Wutra was depicted, head and shoulders, in a furry cloak. His eyes glared down from a long animallike face with an expression which could be interpreted as compassion. His face was blue, representing an ideal colour of sky, where he dwelt. Rough white hair, almost manelike, surmounted the head; but the most startling departure from the human norm was a pair of horns thrusting upwards from his skull and terminating in silver bells.
Behind Wutra crowded other figures of a forgotten mythology, mainly horrendous, teeming through the sky. On his left and right shoulder perched his two sentinels. Batalix was depicted as oxlike, bearded, grey and old, with rays of light streaming from his spear. Freyr was larger, a virile green monkey with an hourglass suspended round his neck. His spear was bigger than that of Batalix, and also radiated rays of light.
She turned away, saying briskly, ‘Now my experiment, if Goija Hin is ready.’
‘Did you see what you wanted?’ He was puzzled by her abruptness.
‘I don’t know. Later, I may know. I plan to go into pauk. I would have liked to ask one of the old priests whether Wutra was supposed to preside over the world below as he does over the earth and sky… So many discontinuities.’
Meanwhile, Goija Hin was bringing Myk out of the stable under the big tower. Goija Hin was the slave master, a man who exhibited all the stigmata of his calling. He was short but immensely solid, with bulging arms and legs. His features fitted clumsily on his low-browed face, which was adorned with wisps of whisker, randomly sited. His garments were leather and, waking or sleeping, he was accompanied by a leather knout. Everyone knew Goija Hin, a man impervious to blows or thought.
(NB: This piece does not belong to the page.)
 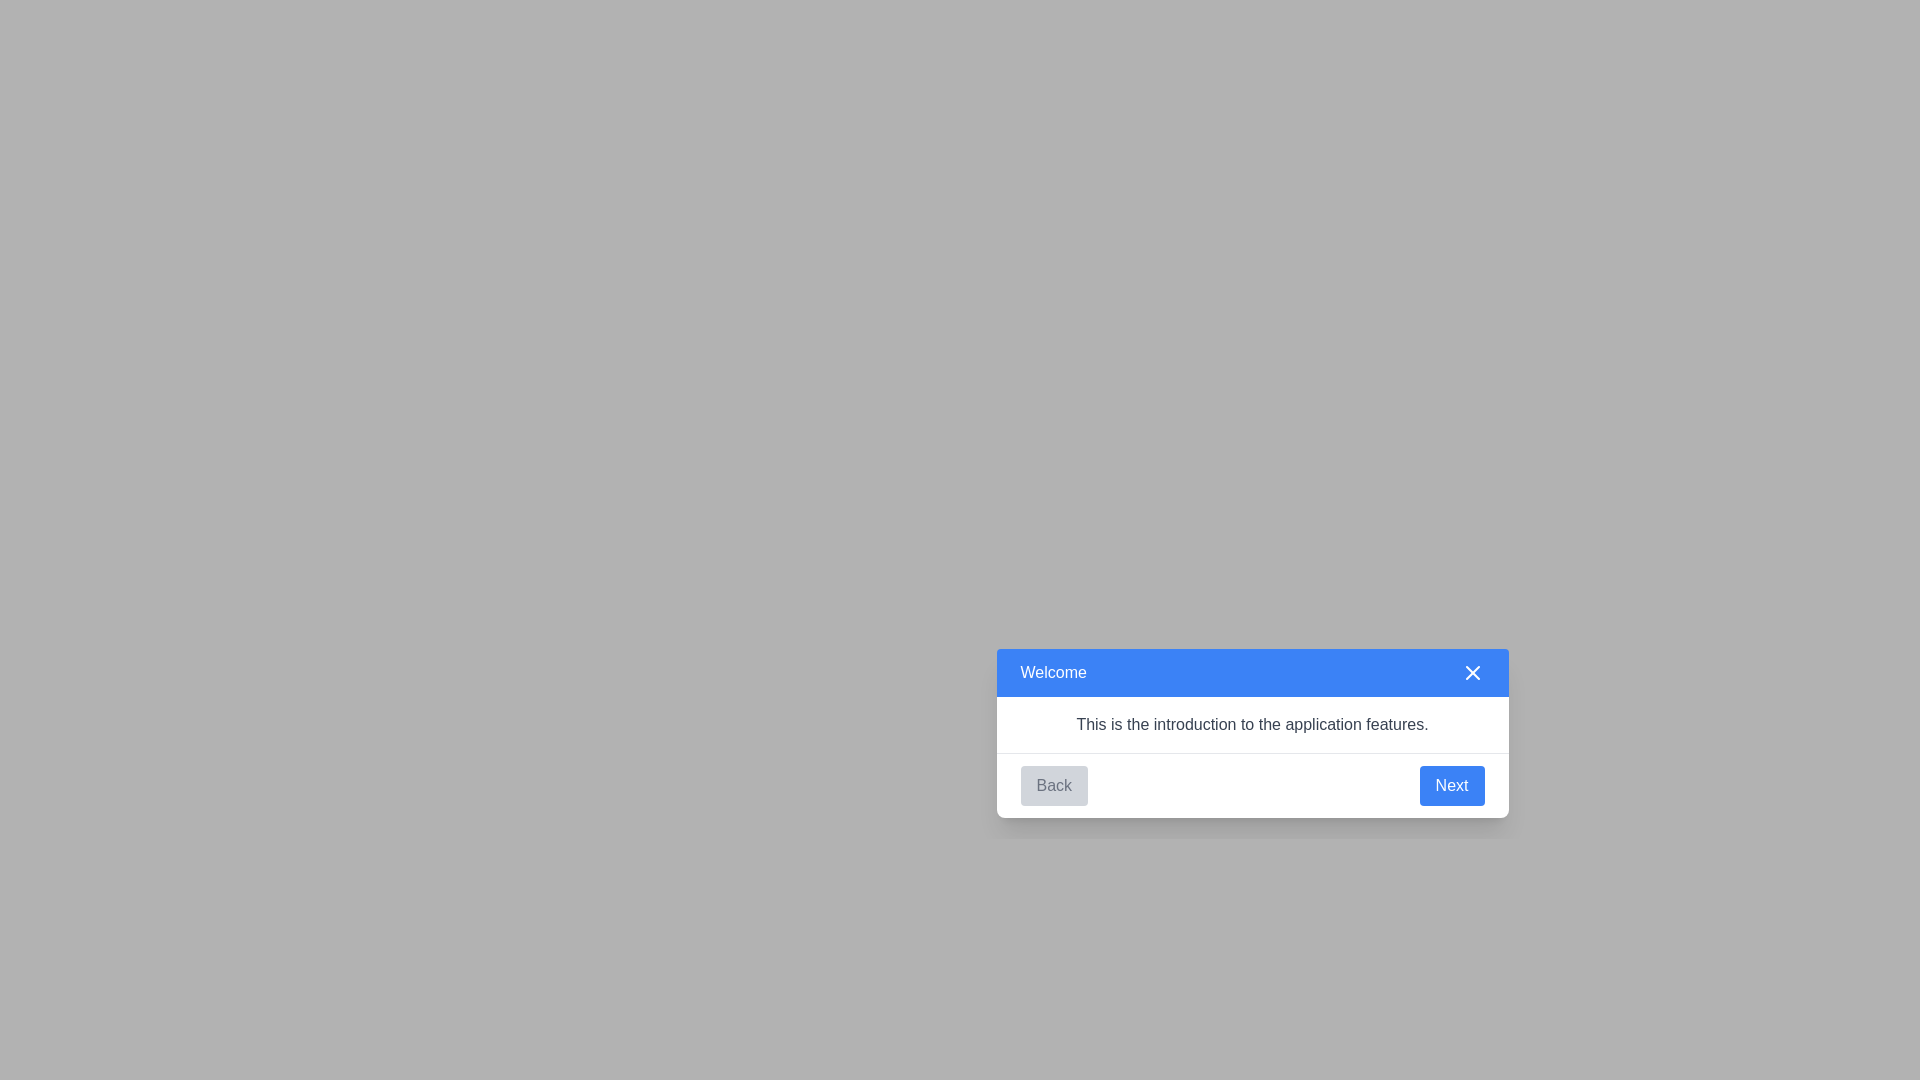 I want to click on the 'Next' button located on the right side of the modal's footer, so click(x=1452, y=784).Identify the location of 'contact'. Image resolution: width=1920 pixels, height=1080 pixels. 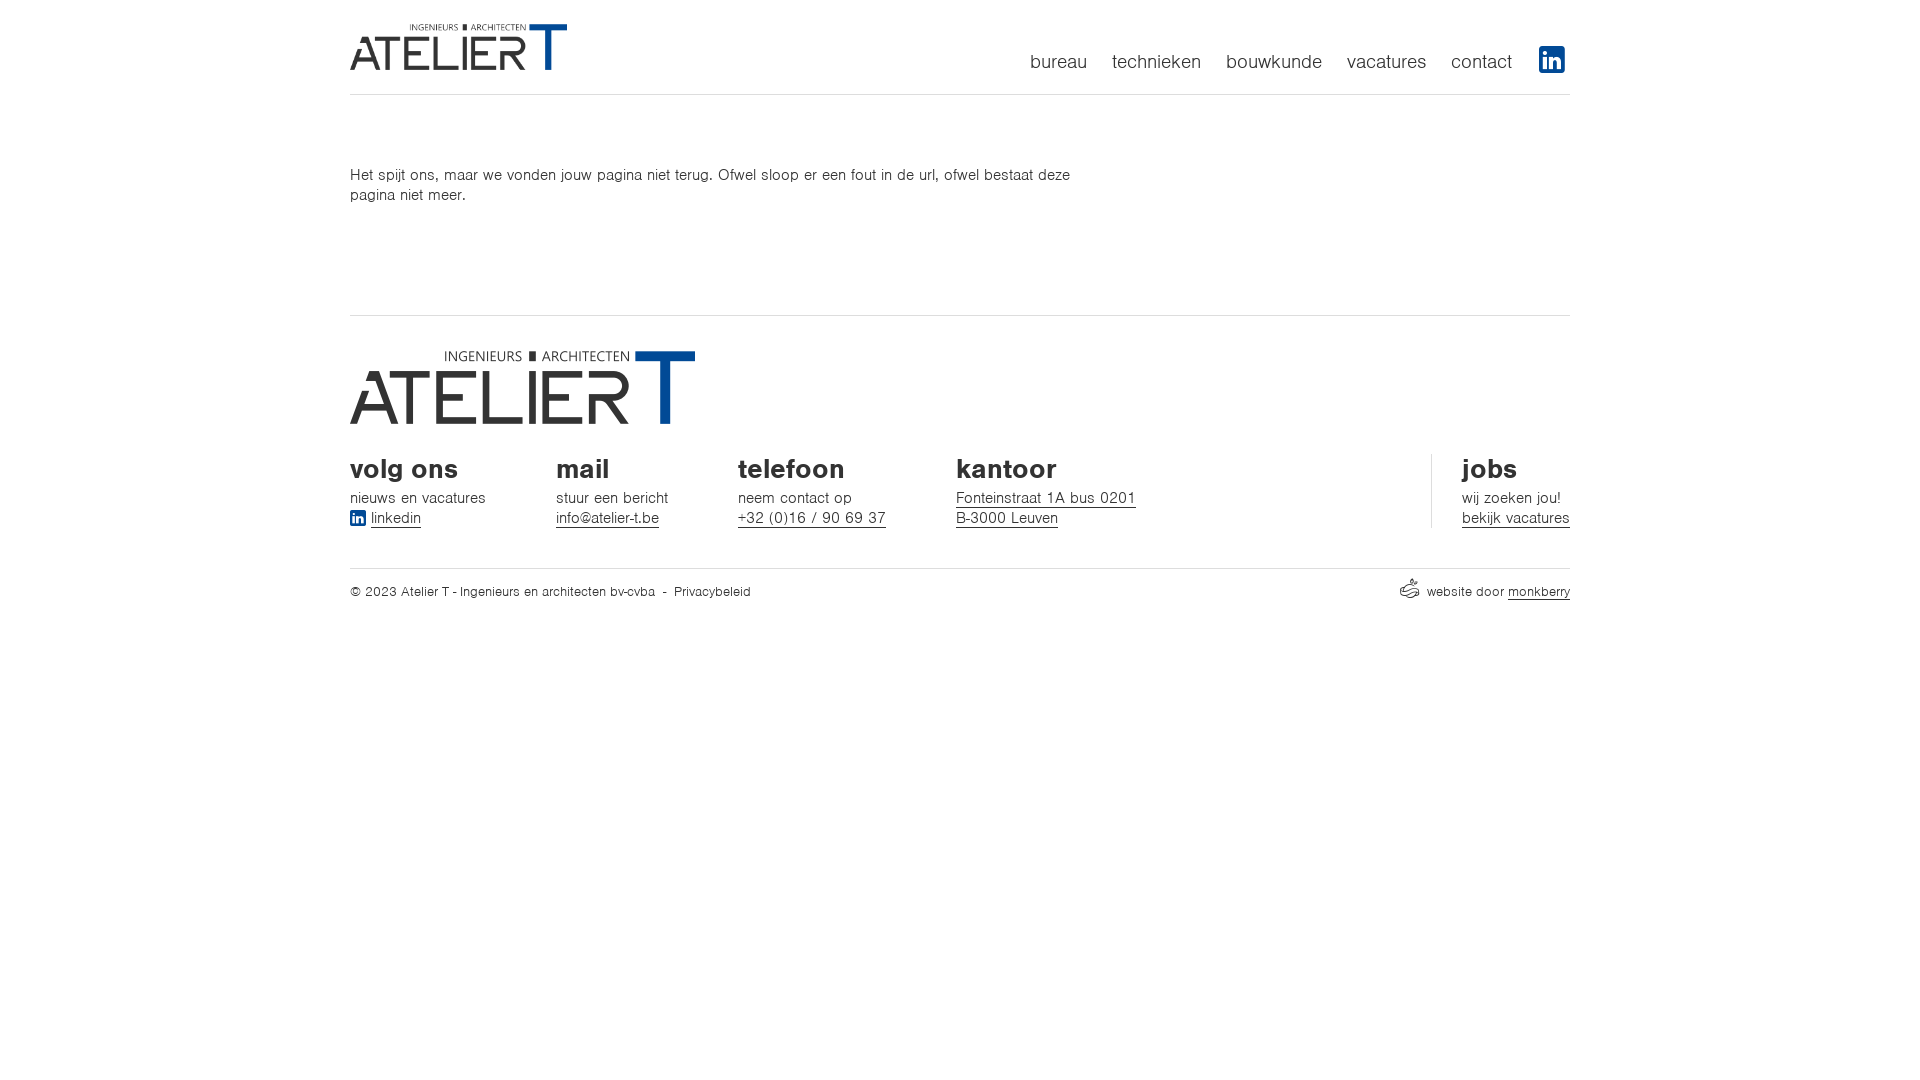
(1481, 60).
‘Come on, Myk, you brute, time to make yourself useful,’ he said, speaking in his customary low snarl.
Myk ambled forth promptly, having grown up in slavery. He was the phagor longest in servitude in Oldorando, and could remember Goija Hin’s predecessor, a man of far more terrible aspect. Black hairs grew in his patchy coat. His face was wrinkled, and the sacks under his eyes were messy with rheum.